We don't yet fully understand the external dimensions through which people express their internal states. For example, the average human being expresses themselves through dozens (some say even hundreds) of micro expressions (dilating pupils, for instance), macro expressions (smiling or frowning), bodily gestures, or physiological signals (such as perspiration, increased heart rate, and so on).
It's interesting to ponder the AI technology's model - and its accuracy - when the scientific community itself hasn't been able to reach a definite conclusion on translating external action toward internal states. Building houses on quicksand rarely works out.
Another noteworthy and potential caveat for the AI engine is that expressing emotions also vary between cultures. While most cultures would equate smiling with an expression of internal happiness, Russian culture, for instance, reserves smiles for close friends and family (opens in new tab) - being overly smiley in the wrong context is construed as a lack of intelligence or honesty. Expand this towards the myriad of cultures, ethnicities, and individual variations, and you can imagine the implications of these personal and cultural "quirks" on the AI model's accuracy.
According to Nese Alyuz Civitci, a machine-learning researcher at Intel, the company's model was built with the insight and expertise of a team of psychologists, who analyzed the ground truth data captured in real-life classes using laptops with 3D cameras. The team of psychologists then proceeded to examine the videos, labeling the emotions they detected throughout the feeds. For the data to be valid and integrated into the model, at least two out of three psychologists had to agree on how to label it.
Intel's Civitci himself found it exceedingly hard to identify the subtle physical differences between possible labels. Interestingly, Aslan says Intel's emotion-analysis AI wasn't assessed on whether it accurately reflected students' actual emotions, but rather on its results being instrumental or trustable by teachers.
There are endless questions that can be posed regarding AI systems, their training data (which has severe consequences, for instance, on facial recognition tech used by law enforcement) and whether its results can be trusted. Systems such as these can either prove beneficial, leading teachers to ask the right question, at the right time, to a currently troubled student. But it can also be detrimental to student performance, well-being, and even their academic success, depending on its accuracy and how teachers use it to inform their opinions on students.
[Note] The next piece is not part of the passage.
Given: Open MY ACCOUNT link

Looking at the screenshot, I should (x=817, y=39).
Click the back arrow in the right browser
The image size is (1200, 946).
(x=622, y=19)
Questions surrounding long-term analysis of students' emotional states also arise - could a report from systems such as these be used by a company hiring students straight out of university, with labels such as "depressed" or "attentive" being thrown around? To what measure of this data should the affected individuals have access? And what about students' emotional privacy - their capacity to keep their emotional states internalized? Are we comfortable with our emotions being labeled and accessible to anyone - especially if there's someone in a position of power on the other side of the AI?
The line between surveillance and AI-driven, assistive technologies seems to be thinning, and the classroom is but one of the environments at stake. That brings an entirely new interpretation for wearing our hearts on our sleeves.